[[ MATERIAL FOR THIS EXERCISE, beginning ]]

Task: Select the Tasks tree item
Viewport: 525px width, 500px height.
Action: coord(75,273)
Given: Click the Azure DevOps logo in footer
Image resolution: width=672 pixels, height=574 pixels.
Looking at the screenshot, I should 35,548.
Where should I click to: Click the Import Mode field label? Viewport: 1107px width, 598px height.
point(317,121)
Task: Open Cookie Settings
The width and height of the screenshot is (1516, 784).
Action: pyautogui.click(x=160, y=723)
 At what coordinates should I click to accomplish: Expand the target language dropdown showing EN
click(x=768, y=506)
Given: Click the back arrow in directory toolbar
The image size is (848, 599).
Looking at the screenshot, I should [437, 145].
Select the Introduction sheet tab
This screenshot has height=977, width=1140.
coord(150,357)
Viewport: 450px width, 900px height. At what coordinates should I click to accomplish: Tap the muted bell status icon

[[ MATERIAL FOR THIS EXERCISE, end ]]

| WORK TO COMPLETE |
Transcribe each entry verbatim, leaving none out.

| RESULT OF THIS TASK |
Task: Select the Tasks tree item
Viewport: 525px width, 500px height.
Action: coord(75,273)
Given: Click the Azure DevOps logo in footer
Image resolution: width=672 pixels, height=574 pixels.
Looking at the screenshot, I should 35,548.
Where should I click to: Click the Import Mode field label? Viewport: 1107px width, 598px height.
point(317,121)
Task: Open Cookie Settings
The width and height of the screenshot is (1516, 784).
Action: pyautogui.click(x=160, y=723)
 At what coordinates should I click to accomplish: Expand the target language dropdown showing EN
click(x=768, y=506)
Given: Click the back arrow in directory toolbar
The image size is (848, 599).
Looking at the screenshot, I should [437, 145].
Select the Introduction sheet tab
This screenshot has height=977, width=1140.
coord(150,357)
Viewport: 450px width, 900px height. At what coordinates should I click to accomplish: Tap the muted bell status icon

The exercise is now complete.